Work order: Present the following entries again, word for word and in full.

(Dataset entries)

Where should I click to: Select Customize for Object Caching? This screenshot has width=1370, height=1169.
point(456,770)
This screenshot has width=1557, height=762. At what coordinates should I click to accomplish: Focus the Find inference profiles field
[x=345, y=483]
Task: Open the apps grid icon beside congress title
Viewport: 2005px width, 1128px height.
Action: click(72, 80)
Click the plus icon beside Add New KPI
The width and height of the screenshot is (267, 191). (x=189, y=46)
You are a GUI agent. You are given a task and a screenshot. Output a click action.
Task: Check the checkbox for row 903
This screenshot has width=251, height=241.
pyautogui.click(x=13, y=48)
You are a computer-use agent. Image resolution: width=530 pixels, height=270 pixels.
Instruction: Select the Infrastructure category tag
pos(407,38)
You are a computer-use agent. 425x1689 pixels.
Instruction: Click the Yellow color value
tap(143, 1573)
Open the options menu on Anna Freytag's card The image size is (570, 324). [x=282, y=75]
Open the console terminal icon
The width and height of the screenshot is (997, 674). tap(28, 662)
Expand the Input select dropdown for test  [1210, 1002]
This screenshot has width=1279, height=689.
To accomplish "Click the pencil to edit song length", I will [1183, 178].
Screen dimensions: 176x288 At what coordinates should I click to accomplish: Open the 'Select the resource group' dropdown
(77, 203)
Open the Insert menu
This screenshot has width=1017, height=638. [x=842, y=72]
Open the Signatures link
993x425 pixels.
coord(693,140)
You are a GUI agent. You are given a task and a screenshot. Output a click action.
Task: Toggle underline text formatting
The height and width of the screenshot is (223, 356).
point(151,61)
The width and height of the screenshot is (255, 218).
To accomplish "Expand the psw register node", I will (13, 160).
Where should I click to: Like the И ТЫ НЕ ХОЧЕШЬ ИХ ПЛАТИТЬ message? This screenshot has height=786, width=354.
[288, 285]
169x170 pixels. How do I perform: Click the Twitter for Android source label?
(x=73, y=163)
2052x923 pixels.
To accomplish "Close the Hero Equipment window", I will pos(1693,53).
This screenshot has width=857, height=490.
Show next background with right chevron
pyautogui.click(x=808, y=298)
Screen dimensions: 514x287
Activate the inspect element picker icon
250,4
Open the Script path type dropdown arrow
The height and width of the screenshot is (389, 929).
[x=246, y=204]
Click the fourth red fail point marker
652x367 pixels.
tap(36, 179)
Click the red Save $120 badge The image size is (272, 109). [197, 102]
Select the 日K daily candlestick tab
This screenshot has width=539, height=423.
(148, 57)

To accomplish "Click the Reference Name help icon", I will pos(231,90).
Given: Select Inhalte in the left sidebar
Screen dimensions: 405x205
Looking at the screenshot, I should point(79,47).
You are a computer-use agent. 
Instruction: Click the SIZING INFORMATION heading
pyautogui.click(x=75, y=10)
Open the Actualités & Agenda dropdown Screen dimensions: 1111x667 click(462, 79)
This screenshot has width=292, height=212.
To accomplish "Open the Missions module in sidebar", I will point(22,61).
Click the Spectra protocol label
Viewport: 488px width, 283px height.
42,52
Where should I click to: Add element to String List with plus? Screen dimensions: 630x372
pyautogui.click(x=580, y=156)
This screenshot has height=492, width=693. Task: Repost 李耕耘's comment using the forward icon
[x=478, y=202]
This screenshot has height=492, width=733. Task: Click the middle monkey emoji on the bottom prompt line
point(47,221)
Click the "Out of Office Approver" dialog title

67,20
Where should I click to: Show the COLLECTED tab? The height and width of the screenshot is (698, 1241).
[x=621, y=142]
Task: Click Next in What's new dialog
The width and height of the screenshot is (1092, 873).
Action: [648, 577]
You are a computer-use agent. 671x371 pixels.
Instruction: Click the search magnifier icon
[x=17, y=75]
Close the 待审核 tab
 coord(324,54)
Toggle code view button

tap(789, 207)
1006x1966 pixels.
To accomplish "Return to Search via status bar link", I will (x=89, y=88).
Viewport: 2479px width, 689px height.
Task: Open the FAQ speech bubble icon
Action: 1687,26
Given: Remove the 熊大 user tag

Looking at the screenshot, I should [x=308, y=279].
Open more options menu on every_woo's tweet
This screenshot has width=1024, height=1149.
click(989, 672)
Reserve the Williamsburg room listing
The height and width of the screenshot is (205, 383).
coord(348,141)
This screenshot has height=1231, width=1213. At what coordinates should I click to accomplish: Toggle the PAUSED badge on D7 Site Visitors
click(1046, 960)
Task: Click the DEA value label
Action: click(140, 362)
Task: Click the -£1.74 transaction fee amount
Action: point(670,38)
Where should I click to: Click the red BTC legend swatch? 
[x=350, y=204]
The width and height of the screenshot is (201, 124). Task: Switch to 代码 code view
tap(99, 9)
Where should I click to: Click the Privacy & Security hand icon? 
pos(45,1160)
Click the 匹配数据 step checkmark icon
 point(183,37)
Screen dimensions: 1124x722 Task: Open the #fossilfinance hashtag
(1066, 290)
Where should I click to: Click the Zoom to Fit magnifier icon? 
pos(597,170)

(End Dataset entries)

Result for this exercise:
Where should I click to: Select Customize for Object Caching? This screenshot has width=1370, height=1169.
point(456,770)
This screenshot has width=1557, height=762. At what coordinates should I click to accomplish: Focus the Find inference profiles field
[x=345, y=483]
Task: Open the apps grid icon beside congress title
Viewport: 2005px width, 1128px height.
Action: click(72, 80)
Click the plus icon beside Add New KPI
The width and height of the screenshot is (267, 191). (x=189, y=46)
You are a GUI agent. You are given a task and a screenshot. Output a click action.
Task: Check the checkbox for row 903
This screenshot has width=251, height=241.
pyautogui.click(x=13, y=48)
You are a computer-use agent. Image resolution: width=530 pixels, height=270 pixels.
Instruction: Select the Infrastructure category tag
pos(407,38)
You are a computer-use agent. 425x1689 pixels.
Instruction: Click the Yellow color value
tap(143, 1573)
Open the options menu on Anna Freytag's card The image size is (570, 324). [x=282, y=75]
Open the console terminal icon
The width and height of the screenshot is (997, 674). tap(28, 662)
Expand the Input select dropdown for test  [1210, 1002]
This screenshot has width=1279, height=689.
To accomplish "Click the pencil to edit song length", I will [1183, 178].
Screen dimensions: 176x288 At what coordinates should I click to accomplish: Open the 'Select the resource group' dropdown
(77, 203)
Open the Insert menu
This screenshot has width=1017, height=638. [x=842, y=72]
Open the Signatures link
993x425 pixels.
coord(693,140)
You are a GUI agent. You are given a task and a screenshot. Output a click action.
Task: Toggle underline text formatting
The height and width of the screenshot is (223, 356).
point(151,61)
The width and height of the screenshot is (255, 218).
To accomplish "Expand the psw register node", I will (13, 160).
Where should I click to: Like the И ТЫ НЕ ХОЧЕШЬ ИХ ПЛАТИТЬ message? This screenshot has height=786, width=354.
[288, 285]
169x170 pixels. How do I perform: Click the Twitter for Android source label?
(x=73, y=163)
2052x923 pixels.
To accomplish "Close the Hero Equipment window", I will pos(1693,53).
This screenshot has width=857, height=490.
Show next background with right chevron
pyautogui.click(x=808, y=298)
Screen dimensions: 514x287
Activate the inspect element picker icon
250,4
Open the Script path type dropdown arrow
The height and width of the screenshot is (389, 929).
[x=246, y=204]
Click the fourth red fail point marker
652x367 pixels.
tap(36, 179)
Click the red Save $120 badge The image size is (272, 109). [197, 102]
Select the 日K daily candlestick tab
This screenshot has width=539, height=423.
(148, 57)

To accomplish "Click the Reference Name help icon", I will pos(231,90).
Given: Select Inhalte in the left sidebar
Screen dimensions: 405x205
Looking at the screenshot, I should point(79,47).
You are a computer-use agent. 
Instruction: Click the SIZING INFORMATION heading
pyautogui.click(x=75, y=10)
Open the Actualités & Agenda dropdown Screen dimensions: 1111x667 click(462, 79)
This screenshot has width=292, height=212.
To accomplish "Open the Missions module in sidebar", I will point(22,61).
Click the Spectra protocol label
Viewport: 488px width, 283px height.
42,52
Where should I click to: Add element to String List with plus? Screen dimensions: 630x372
pyautogui.click(x=580, y=156)
This screenshot has height=492, width=693. Task: Repost 李耕耘's comment using the forward icon
[x=478, y=202]
This screenshot has height=492, width=733. Task: Click the middle monkey emoji on the bottom prompt line
point(47,221)
Click the "Out of Office Approver" dialog title

67,20
Where should I click to: Show the COLLECTED tab? The height and width of the screenshot is (698, 1241).
[x=621, y=142]
Task: Click Next in What's new dialog
The width and height of the screenshot is (1092, 873).
Action: [648, 577]
You are a computer-use agent. 671x371 pixels.
Instruction: Click the search magnifier icon
[x=17, y=75]
Close the 待审核 tab
 coord(324,54)
Toggle code view button

tap(789, 207)
1006x1966 pixels.
To accomplish "Return to Search via status bar link", I will (x=89, y=88).
Viewport: 2479px width, 689px height.
Task: Open the FAQ speech bubble icon
Action: 1687,26
Given: Remove the 熊大 user tag

Looking at the screenshot, I should [x=308, y=279].
Open more options menu on every_woo's tweet
This screenshot has width=1024, height=1149.
click(989, 672)
Reserve the Williamsburg room listing
The height and width of the screenshot is (205, 383).
coord(348,141)
This screenshot has height=1231, width=1213. At what coordinates should I click to accomplish: Toggle the PAUSED badge on D7 Site Visitors
click(1046, 960)
Task: Click the DEA value label
Action: click(140, 362)
Task: Click the -£1.74 transaction fee amount
Action: point(670,38)
Where should I click to: Click the red BTC legend swatch? 
[x=350, y=204]
The width and height of the screenshot is (201, 124). Task: Switch to 代码 code view
tap(99, 9)
Where should I click to: Click the Privacy & Security hand icon? 
pos(45,1160)
Click the 匹配数据 step checkmark icon
 point(183,37)
Screen dimensions: 1124x722 Task: Open the #fossilfinance hashtag
(1066, 290)
Where should I click to: Click the Zoom to Fit magnifier icon? 
pos(597,170)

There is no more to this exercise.